─── MATERIAL SHOWN

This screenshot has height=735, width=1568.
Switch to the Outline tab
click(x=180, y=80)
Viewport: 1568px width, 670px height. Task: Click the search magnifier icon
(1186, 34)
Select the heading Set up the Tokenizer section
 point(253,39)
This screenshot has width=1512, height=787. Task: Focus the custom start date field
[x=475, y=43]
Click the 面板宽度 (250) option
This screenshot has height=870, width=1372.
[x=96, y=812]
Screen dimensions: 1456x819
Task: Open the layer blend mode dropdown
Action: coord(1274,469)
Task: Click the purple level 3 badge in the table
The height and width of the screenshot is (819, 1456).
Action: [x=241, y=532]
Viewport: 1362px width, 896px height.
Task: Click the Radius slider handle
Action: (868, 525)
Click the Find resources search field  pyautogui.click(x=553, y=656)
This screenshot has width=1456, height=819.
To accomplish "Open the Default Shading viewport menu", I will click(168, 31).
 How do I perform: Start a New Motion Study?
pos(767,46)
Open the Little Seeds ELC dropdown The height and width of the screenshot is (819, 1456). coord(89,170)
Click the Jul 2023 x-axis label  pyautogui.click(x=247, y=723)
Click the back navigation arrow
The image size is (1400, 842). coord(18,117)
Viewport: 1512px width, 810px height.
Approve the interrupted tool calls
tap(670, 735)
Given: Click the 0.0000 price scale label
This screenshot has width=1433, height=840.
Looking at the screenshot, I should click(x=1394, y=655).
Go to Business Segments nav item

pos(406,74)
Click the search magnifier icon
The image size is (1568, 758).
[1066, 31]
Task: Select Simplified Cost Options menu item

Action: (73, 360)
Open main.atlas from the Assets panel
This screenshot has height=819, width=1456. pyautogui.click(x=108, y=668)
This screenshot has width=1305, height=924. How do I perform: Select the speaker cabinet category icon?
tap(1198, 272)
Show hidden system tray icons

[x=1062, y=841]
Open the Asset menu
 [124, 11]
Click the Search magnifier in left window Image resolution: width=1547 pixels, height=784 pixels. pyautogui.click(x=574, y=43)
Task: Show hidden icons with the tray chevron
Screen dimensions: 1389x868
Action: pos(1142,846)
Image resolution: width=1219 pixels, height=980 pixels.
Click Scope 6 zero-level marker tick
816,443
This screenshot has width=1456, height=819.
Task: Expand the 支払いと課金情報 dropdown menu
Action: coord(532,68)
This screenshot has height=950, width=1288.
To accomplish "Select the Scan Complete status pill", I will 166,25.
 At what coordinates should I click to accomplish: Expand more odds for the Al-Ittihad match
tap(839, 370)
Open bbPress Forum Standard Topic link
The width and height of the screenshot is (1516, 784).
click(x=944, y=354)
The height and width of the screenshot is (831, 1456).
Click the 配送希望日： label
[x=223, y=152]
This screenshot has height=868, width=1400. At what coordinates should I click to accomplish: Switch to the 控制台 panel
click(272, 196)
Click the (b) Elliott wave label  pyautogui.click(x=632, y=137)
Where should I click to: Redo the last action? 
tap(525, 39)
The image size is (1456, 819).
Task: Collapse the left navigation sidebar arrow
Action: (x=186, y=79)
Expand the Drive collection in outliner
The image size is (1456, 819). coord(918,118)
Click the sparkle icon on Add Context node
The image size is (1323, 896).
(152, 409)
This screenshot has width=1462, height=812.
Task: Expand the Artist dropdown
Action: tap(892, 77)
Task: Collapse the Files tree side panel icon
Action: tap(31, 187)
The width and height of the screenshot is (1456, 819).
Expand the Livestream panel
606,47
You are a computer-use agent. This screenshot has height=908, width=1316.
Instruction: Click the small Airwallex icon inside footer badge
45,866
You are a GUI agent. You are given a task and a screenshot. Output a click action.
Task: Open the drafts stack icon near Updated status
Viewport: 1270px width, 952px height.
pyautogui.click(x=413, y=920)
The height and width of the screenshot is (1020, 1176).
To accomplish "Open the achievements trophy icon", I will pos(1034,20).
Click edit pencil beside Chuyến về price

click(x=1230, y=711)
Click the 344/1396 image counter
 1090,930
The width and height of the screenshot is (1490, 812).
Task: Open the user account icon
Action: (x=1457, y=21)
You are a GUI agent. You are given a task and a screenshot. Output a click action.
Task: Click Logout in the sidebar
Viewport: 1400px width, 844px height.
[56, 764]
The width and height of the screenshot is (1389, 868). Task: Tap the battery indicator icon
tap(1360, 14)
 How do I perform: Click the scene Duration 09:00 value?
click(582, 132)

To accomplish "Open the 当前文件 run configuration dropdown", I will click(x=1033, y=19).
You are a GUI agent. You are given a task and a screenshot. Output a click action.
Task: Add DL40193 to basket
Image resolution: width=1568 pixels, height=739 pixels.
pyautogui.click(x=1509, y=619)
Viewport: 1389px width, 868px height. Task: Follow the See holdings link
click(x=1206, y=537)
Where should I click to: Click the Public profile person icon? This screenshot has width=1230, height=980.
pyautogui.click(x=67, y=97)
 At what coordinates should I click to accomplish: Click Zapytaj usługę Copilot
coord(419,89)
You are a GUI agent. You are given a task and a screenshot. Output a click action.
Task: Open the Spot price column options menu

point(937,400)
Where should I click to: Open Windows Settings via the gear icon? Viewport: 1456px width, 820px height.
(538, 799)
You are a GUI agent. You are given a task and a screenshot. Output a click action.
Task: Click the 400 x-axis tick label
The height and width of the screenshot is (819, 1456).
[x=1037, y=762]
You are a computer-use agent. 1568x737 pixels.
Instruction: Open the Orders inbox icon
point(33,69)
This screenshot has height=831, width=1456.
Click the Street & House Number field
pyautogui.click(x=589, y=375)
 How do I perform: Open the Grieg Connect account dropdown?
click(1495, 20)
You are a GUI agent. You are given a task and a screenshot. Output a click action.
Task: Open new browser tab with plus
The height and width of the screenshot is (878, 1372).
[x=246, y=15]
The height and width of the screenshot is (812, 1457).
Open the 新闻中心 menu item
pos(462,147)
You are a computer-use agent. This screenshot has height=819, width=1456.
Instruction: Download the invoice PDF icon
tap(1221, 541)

──────

Every piece of the data is to be set down again exactly.

This screenshot has height=735, width=1568.
Switch to the Outline tab
click(x=180, y=80)
Viewport: 1568px width, 670px height. Task: Click the search magnifier icon
(1186, 34)
Select the heading Set up the Tokenizer section
 point(253,39)
This screenshot has width=1512, height=787. Task: Focus the custom start date field
[x=475, y=43]
Click the 面板宽度 (250) option
This screenshot has height=870, width=1372.
[x=96, y=812]
Screen dimensions: 1456x819
Task: Open the layer blend mode dropdown
Action: coord(1274,469)
Task: Click the purple level 3 badge in the table
The height and width of the screenshot is (819, 1456).
Action: [x=241, y=532]
Viewport: 1362px width, 896px height.
Task: Click the Radius slider handle
Action: (868, 525)
Click the Find resources search field  pyautogui.click(x=553, y=656)
This screenshot has width=1456, height=819.
To accomplish "Open the Default Shading viewport menu", I will click(168, 31).
 How do I perform: Start a New Motion Study?
pos(767,46)
Open the Little Seeds ELC dropdown The height and width of the screenshot is (819, 1456). coord(89,170)
Click the Jul 2023 x-axis label  pyautogui.click(x=247, y=723)
Click the back navigation arrow
The image size is (1400, 842). coord(18,117)
Viewport: 1512px width, 810px height.
Approve the interrupted tool calls
tap(670, 735)
Given: Click the 0.0000 price scale label
This screenshot has width=1433, height=840.
Looking at the screenshot, I should click(x=1394, y=655).
Go to Business Segments nav item

pos(406,74)
Click the search magnifier icon
The image size is (1568, 758).
[1066, 31]
Task: Select Simplified Cost Options menu item

Action: (73, 360)
Open main.atlas from the Assets panel
This screenshot has height=819, width=1456. pyautogui.click(x=108, y=668)
This screenshot has width=1305, height=924. How do I perform: Select the speaker cabinet category icon?
tap(1198, 272)
Show hidden system tray icons

[x=1062, y=841]
Open the Asset menu
 [124, 11]
Click the Search magnifier in left window Image resolution: width=1547 pixels, height=784 pixels. pyautogui.click(x=574, y=43)
Task: Show hidden icons with the tray chevron
Screen dimensions: 1389x868
Action: pos(1142,846)
Image resolution: width=1219 pixels, height=980 pixels.
Click Scope 6 zero-level marker tick
816,443
This screenshot has width=1456, height=819.
Task: Expand the 支払いと課金情報 dropdown menu
Action: coord(532,68)
This screenshot has height=950, width=1288.
To accomplish "Select the Scan Complete status pill", I will 166,25.
 At what coordinates should I click to accomplish: Expand more odds for the Al-Ittihad match
tap(839, 370)
Open bbPress Forum Standard Topic link
The width and height of the screenshot is (1516, 784).
click(x=944, y=354)
The height and width of the screenshot is (831, 1456).
Click the 配送希望日： label
[x=223, y=152]
This screenshot has height=868, width=1400. At what coordinates should I click to accomplish: Switch to the 控制台 panel
click(272, 196)
Click the (b) Elliott wave label  pyautogui.click(x=632, y=137)
Where should I click to: Redo the last action? 
tap(525, 39)
The image size is (1456, 819).
Task: Collapse the left navigation sidebar arrow
Action: (x=186, y=79)
Expand the Drive collection in outliner
The image size is (1456, 819). coord(918,118)
Click the sparkle icon on Add Context node
The image size is (1323, 896).
(152, 409)
This screenshot has width=1462, height=812.
Task: Expand the Artist dropdown
Action: tap(892, 77)
Task: Collapse the Files tree side panel icon
Action: tap(31, 187)
The width and height of the screenshot is (1456, 819).
Expand the Livestream panel
606,47
You are a computer-use agent. This screenshot has height=908, width=1316.
Instruction: Click the small Airwallex icon inside footer badge
45,866
You are a GUI agent. You are given a task and a screenshot. Output a click action.
Task: Open the drafts stack icon near Updated status
Viewport: 1270px width, 952px height.
pyautogui.click(x=413, y=920)
The height and width of the screenshot is (1020, 1176).
To accomplish "Open the achievements trophy icon", I will pos(1034,20).
Click edit pencil beside Chuyến về price

click(x=1230, y=711)
Click the 344/1396 image counter
 1090,930
The width and height of the screenshot is (1490, 812).
Task: Open the user account icon
Action: (x=1457, y=21)
You are a GUI agent. You are given a task and a screenshot. Output a click action.
Task: Click Logout in the sidebar
Viewport: 1400px width, 844px height.
[56, 764]
The width and height of the screenshot is (1389, 868). Task: Tap the battery indicator icon
tap(1360, 14)
 How do I perform: Click the scene Duration 09:00 value?
click(582, 132)

To accomplish "Open the 当前文件 run configuration dropdown", I will click(x=1033, y=19).
You are a GUI agent. You are given a task and a screenshot. Output a click action.
Task: Add DL40193 to basket
Image resolution: width=1568 pixels, height=739 pixels.
pyautogui.click(x=1509, y=619)
Viewport: 1389px width, 868px height. Task: Follow the See holdings link
click(x=1206, y=537)
Where should I click to: Click the Public profile person icon? This screenshot has width=1230, height=980.
pyautogui.click(x=67, y=97)
 At what coordinates should I click to accomplish: Click Zapytaj usługę Copilot
coord(419,89)
You are a GUI agent. You are given a task and a screenshot. Output a click action.
Task: Open the Spot price column options menu

point(937,400)
Where should I click to: Open Windows Settings via the gear icon? Viewport: 1456px width, 820px height.
(538, 799)
You are a GUI agent. You are given a task and a screenshot. Output a click action.
Task: Click the 400 x-axis tick label
The height and width of the screenshot is (819, 1456).
[x=1037, y=762]
You are a computer-use agent. 1568x737 pixels.
Instruction: Open the Orders inbox icon
point(33,69)
This screenshot has height=831, width=1456.
Click the Street & House Number field
pyautogui.click(x=589, y=375)
 How do I perform: Open the Grieg Connect account dropdown?
click(1495, 20)
You are a GUI agent. You are given a task and a screenshot. Output a click action.
Task: Open new browser tab with plus
The height and width of the screenshot is (878, 1372).
[x=246, y=15]
The height and width of the screenshot is (812, 1457).
Open the 新闻中心 menu item
pos(462,147)
You are a computer-use agent. This screenshot has height=819, width=1456.
Instruction: Download the invoice PDF icon
tap(1221, 541)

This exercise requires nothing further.